Pixel coordinate grounding data:
☆ ☆ ☆

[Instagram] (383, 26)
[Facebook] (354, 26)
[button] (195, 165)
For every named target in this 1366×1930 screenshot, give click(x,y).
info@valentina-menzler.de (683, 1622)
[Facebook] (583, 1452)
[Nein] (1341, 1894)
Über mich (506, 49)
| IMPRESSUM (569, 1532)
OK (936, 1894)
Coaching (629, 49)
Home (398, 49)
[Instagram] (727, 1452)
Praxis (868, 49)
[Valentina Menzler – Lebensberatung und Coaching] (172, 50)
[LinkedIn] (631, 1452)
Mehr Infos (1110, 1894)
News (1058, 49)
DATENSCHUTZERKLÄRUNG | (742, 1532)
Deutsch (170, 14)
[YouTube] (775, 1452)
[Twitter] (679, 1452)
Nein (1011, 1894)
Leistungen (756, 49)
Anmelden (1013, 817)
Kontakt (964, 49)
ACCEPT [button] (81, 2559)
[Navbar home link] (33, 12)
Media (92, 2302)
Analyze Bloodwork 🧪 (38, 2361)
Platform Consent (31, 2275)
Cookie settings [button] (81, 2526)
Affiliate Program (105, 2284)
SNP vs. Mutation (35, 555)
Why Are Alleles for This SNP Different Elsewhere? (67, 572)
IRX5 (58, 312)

☆ ☆ ☆

### Work instructions
Copy out every record above exactly as written.

### Exercise answer
[Instagram] (383, 26)
[Facebook] (354, 26)
[button] (195, 165)
For every named target in this 1366×1930 screenshot, give click(x,y).
info@valentina-menzler.de (683, 1622)
[Facebook] (583, 1452)
[Nein] (1341, 1894)
Über mich (506, 49)
| IMPRESSUM (569, 1532)
OK (936, 1894)
Coaching (629, 49)
Home (398, 49)
[Instagram] (727, 1452)
Praxis (868, 49)
[Valentina Menzler – Lebensberatung und Coaching] (172, 50)
[LinkedIn] (631, 1452)
Mehr Infos (1110, 1894)
News (1058, 49)
DATENSCHUTZERKLÄRUNG | (742, 1532)
Deutsch (170, 14)
[YouTube] (775, 1452)
[Twitter] (679, 1452)
Nein (1011, 1894)
Leistungen (756, 49)
Anmelden (1013, 817)
Kontakt (964, 49)
ACCEPT [button] (81, 2559)
[Navbar home link] (33, 12)
Media (92, 2302)
Analyze Bloodwork 🧪 (38, 2361)
Platform Consent (31, 2275)
Cookie settings [button] (81, 2526)
Affiliate Program (105, 2284)
SNP vs. Mutation (35, 555)
Why Are Alleles for This SNP Different Elsewhere? (67, 572)
IRX5 (58, 312)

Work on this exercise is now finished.